You would  imagine a place named “Topgolf” to take its golf game seriously. But oh boy, does Topgolf Dallas, the headquarters for the multinational sports conglomerate, go above and beyond. With an 18-hole golf course, a 2-story driving range, and microchips implanted into the golf balls themselves (to track how far they travel), Topgolf is the athletic equivalent of that company that created RoboCop*; Topgolf is the spaceship from Wall·E**; if Topgolf built the Terminator, all people would be saying would be “wow, that robot that just killed Sarah Connor was super efficient. She didn’t stand a chance.”

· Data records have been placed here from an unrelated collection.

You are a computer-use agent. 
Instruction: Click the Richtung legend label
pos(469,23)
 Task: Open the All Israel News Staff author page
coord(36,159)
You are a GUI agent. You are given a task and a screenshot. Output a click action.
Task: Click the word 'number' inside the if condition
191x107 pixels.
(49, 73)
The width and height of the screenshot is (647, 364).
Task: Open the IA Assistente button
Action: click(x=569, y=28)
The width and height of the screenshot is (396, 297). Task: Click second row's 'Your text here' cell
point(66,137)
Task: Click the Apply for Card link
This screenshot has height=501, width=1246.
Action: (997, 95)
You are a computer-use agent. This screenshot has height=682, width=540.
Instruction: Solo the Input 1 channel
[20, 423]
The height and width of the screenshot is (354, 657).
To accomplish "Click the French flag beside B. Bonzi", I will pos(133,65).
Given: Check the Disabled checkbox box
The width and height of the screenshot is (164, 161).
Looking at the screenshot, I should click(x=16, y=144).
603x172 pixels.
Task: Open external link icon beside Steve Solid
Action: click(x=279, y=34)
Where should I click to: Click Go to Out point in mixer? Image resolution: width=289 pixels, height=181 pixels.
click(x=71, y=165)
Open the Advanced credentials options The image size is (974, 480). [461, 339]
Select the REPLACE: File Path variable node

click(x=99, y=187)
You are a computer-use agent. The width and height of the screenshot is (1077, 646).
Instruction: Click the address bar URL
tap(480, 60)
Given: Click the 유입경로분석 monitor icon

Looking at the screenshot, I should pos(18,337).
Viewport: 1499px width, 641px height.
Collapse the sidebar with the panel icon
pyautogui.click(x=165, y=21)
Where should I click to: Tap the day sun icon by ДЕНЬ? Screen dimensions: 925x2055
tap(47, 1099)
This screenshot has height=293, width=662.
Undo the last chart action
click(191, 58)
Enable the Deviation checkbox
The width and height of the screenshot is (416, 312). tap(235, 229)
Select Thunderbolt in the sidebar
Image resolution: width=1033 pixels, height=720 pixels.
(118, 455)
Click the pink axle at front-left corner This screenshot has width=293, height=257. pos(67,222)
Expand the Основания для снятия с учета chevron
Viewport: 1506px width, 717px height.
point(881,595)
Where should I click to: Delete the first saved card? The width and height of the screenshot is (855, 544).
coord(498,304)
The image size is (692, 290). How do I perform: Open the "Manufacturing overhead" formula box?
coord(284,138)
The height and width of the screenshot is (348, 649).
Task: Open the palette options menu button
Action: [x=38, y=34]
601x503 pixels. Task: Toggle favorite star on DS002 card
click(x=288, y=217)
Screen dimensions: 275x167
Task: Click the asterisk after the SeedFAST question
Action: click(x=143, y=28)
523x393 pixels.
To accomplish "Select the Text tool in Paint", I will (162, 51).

And, in this context, Topgolf’s mini golf range was equally absurd. Their three 18-hole courses spanned the surface of a small mountain – I’ve seen East Coast ski resorts with smaller slopes (and with less snow, East Coast ski resorts are terrible). Moreover, like Oklahoma’s HeyDay Entertainment, Topgolf merged a party aesthetic with the course’s calming, pure simplicity. Patrons could purchase “buckets of beer” for their “tight 54” on the mini-links. However, the central focus of the course, of course, was the golf – the purity, the sublime beauty of an unyielding game that turns boys into men (and vice versa). Forget Iggy Azalea, the course was simply underscored by a chorus of waterfalls and polite streams. And if you were worried about the harsh Texas heat, well you can suck an egg because Topgolf’s got you covered – the course’s many trees and caves provided a natural shelter from the harsh elements. Plus they had a statue of a shark in their lake, which was pretty cool. I was all like, “woah, is that a real shark?” and then I was like, “nope, it’s just a statue. They tricked me.” In short, if you’re looking for a location that highlights the splendor of the sport, while still providing the giddy joy of miniaturization, Topgolf Dallas comes with my highest recommendation. This place is the golfer’s equivalent of Thoreau’s Walden (but without all the boring poetry).

*Omni Consumer Products
** The Buy ‘n’ Large Axiom.

Course Score: 46; Par – 54.
Pros: Beautiful, expansive course. Complicated holes. Provided shade from the sun.
Cons: Some water damage to the course, but given the sheer size of the location and the absurd amount of water the course had in the middle of the Texas desert, that’s probably to be expected.

6/18/16 – Oklahoma

Course: HeyDay Entertainment
Location: 3201 Market Pl, Norman, OK 73072
Price: $6.50 for 18 holes.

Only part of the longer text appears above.